21st July10, Embleton Bay, 8am

The rain was very heavy overnight and I thought my course would be cancelled this morning, Northumberland's changeable weather came to our rescue and I was joined by David who wasn't put off by the overnight conditions.

Soon the sun came out and it was pleasantly warm for the walk.

Monday 19 July 2010

daisy on the loose

17th July10, Newton Links, 3pm

A nice afternoon walking along below the tide line with Daisy and friends. As far as the Tern colony warning sign and back. Dasiy slept well for a bit of walking.

18th July10, Newton Links, 5pm

For the first time we let Daisy off the lead on the wet sand and tried to get her to chase the ball. She chased a bit but generally just ran around enjoying the off-lead experience.

Thursday 15 July 2010

Threatening Clouds

15th July10, Craster, 8am

After getting soaked last night on a training course at Embleton Bay, I was hoping to avoid rain this morning. This we did but we spent two hours surrounded by threatening clouds.

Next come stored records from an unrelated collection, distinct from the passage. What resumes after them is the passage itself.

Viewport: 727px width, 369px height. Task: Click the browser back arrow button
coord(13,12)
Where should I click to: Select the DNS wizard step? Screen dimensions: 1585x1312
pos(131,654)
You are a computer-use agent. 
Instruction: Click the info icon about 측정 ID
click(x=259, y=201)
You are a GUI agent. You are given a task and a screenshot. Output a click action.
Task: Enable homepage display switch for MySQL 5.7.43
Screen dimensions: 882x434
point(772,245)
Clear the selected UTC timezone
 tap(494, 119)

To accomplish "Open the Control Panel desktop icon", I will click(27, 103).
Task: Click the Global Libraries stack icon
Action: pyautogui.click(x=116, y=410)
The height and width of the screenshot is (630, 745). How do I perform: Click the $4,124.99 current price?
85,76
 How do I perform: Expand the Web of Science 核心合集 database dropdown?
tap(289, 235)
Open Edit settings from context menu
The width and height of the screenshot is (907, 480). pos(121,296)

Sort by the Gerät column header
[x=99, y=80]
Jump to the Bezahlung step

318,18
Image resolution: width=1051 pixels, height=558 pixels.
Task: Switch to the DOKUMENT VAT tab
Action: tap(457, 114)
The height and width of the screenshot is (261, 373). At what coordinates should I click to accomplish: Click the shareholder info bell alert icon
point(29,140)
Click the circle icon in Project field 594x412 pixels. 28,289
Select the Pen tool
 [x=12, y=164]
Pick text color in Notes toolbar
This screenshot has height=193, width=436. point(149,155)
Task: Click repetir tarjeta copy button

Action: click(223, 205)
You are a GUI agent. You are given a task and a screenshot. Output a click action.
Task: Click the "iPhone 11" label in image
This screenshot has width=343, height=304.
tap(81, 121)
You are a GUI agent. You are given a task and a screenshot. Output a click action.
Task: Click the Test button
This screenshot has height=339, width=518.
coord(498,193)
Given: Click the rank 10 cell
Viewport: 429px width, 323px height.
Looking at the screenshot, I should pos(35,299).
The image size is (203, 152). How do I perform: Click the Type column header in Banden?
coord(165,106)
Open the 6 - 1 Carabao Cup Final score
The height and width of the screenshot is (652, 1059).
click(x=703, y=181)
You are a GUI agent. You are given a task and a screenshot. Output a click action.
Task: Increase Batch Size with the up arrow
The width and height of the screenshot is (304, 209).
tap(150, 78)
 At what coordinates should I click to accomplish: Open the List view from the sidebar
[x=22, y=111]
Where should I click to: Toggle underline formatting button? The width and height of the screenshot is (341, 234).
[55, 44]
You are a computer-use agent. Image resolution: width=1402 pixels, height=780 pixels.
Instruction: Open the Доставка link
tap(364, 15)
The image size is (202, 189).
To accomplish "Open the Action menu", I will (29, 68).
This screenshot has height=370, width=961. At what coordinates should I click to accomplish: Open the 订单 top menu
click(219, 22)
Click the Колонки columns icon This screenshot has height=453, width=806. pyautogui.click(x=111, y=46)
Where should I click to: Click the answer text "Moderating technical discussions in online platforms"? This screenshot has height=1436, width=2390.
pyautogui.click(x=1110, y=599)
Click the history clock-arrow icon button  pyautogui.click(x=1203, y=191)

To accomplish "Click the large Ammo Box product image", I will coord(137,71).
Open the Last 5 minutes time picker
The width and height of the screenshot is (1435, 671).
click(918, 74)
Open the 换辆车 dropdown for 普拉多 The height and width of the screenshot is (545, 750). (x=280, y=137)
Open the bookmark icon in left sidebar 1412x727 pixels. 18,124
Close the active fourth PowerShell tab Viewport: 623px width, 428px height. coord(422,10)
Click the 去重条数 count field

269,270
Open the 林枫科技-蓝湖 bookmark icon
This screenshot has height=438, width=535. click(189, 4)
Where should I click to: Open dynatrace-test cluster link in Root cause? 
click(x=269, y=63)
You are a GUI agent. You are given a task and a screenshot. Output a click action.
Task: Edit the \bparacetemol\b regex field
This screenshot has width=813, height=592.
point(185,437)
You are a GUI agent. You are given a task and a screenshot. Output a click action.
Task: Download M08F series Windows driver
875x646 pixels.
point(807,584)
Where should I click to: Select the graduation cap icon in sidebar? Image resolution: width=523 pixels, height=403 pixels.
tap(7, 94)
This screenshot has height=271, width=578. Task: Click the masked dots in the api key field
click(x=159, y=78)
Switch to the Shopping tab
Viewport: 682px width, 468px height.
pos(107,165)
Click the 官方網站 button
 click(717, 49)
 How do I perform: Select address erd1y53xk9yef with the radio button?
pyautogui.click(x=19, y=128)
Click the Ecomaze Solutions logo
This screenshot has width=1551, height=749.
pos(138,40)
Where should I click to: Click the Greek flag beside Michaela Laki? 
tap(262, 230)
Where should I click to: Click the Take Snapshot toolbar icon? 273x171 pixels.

Cow Parsley. Each flower head is a composite of hundreds of mini-flowers.

On the way home, looking back to the coast, I had to stop the car to get this shot of a retreating storm. Back home, and the village was flooded from a torrential downpour I'd managed to miss.

Wednesday 14 July 2010

quiet this morning

14th July10, Embleton Bay, 8am

As Europe reportedly basks in temperatures that cause the inhabitants to wilt, we have a bracing 14C, rain, and a strong SE wind. It didn't feel much like July but once you have all the wet weather gear on you realise it's warm under all those layers.

I was greeted this morning by a hearty " Where's your dog?". I thought it was someone who had known Trooper but it transpired to be a rye comment on the total absence of anyone except dog-walkers on a foul morning such as this. Dog-walkers and me; A Scottish West-coaster who needs to get wet now and again to feel alive.

Last night Daisy very reluctantly went out to the garden in the rain - she'll have to learn to enjoy it or she's in for a miserable time!

Friday 9 July 2010

Field Trip

8th July10, Newton Links, 3pm

Daisy's getting too heavy to carry to the clean sand from the car park but she's starting to really enjoy a run along the sand. Today she discovered jelly fish (taste bad) and digging (very good fun)

9th July10, Howick Coast, 8am

A very low tide exposing all the fantastic rock formations of the Howick fault. I went right down to the shore and scrambled about in areas I've not been to before. Even though the fault must have slipped many thousands (or millions) of years ago, you can see the power of the thrust in the twisting of the rock beds and the huge (200m) vertical displacement between the limestone to the North and the sandstone to the South of the fault line.

The vertical dispacement is seen in this view (note the 25l barrel on the shore for scale)

Whin sill has subsequently intruded at the fault zone to add to the confusion.

Away from all the fossilised violence, the fulmars and kittiwakes sit peacefully on limestone ledges.

Something, perhaps a swallow, has a taste for a brightly coloured breakfast and obviously didn't fancy the wings.